#### Extract
On 17 October, Odobescu travelled to Israel along with Prime Minister Ciolacu to express solidarity following the Gaza war and met with Foreign Affairs Minister Eli Cohen.

On 14 November, Odobescu embarked on a 3-day tour to the Western Balkans, firstly travelling to Tirana in Albania. She met with Europe and Foreign Affairs Minister Hasani again and signed the Action Plan 2024-2025 for cooperation between the two Foreign Affairs ministries. The following day she travelled to Skopje in North Macedonia where she met with President Stevo Pendarovski, Foreign Affairs Minister Bujar Osmani and Assembly President Talat Xhaferi. Her final trip on 17 November was to Montenegro where she met with President Jakov Milatović, Prime Minister Milojko Spajić, Foreign Affairs Minister Filip Ivanović, Deputy Prime Minister Aleksa Bečić and European Affairs Minister Maida Gorčević.

== Political views ==

=== Russian government ===
In an interview with Le Grand Continent on 15 July 2023, when asked about the future of Putin regime, she stated that the Moscow regime must be held to account for what it has done and the crimes that have been committed.

== Personal life ==
She was born on May 3, 1969, in Reghin, Mureș County. She is married and has two children.

== Honours ==
Source:
- 2007 – the Diplomatic Merit Order as an officer for her contribution to Romania's accession to the European Union
- December 2014 – the diplomatic rank of ambassador.
- 2015 – the national Order of the Legion of Honour of France, in the rank of Chevalier.
- November 2019 – the Order of the Star of Romania in the rank of Knight for the success of the Romanian Presidency of the Council of the European Union in the first semester.
- 2023 – the Grand Cross of Merit with Star.
- 2 October 2023 – Order of Prince Yaroslav the Wise
- December 2024 - the National Order of the Star of Romania in the rank of Officer for her activity in promoting Romania’s interests.
- January 2025 - the Order of Honour of the Republic of Moldova for her activity in supporting the Strategic Partnership between Romania and Moldova as well the European path of Republic of Moldova.

#### Data shown

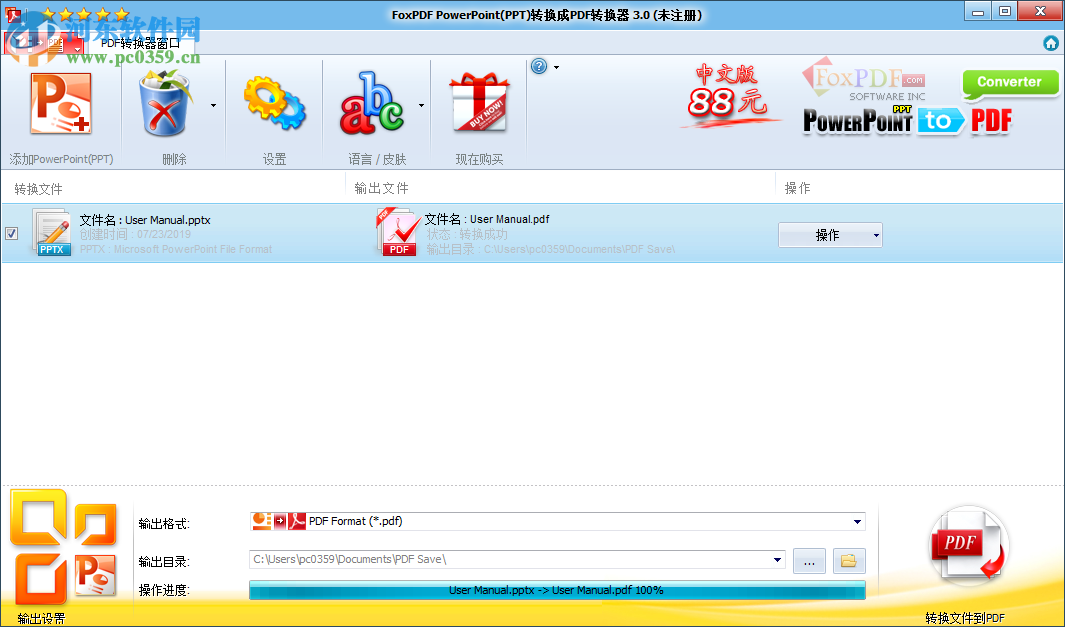Viewport: 1065px width, 627px height.
Task: Expand the 输出格式 format dropdown
Action: pyautogui.click(x=856, y=521)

#### Instructions for the task
According to the extract on Odobescu, where was she born?

#### Answer to this problem
Reghin, Mureș County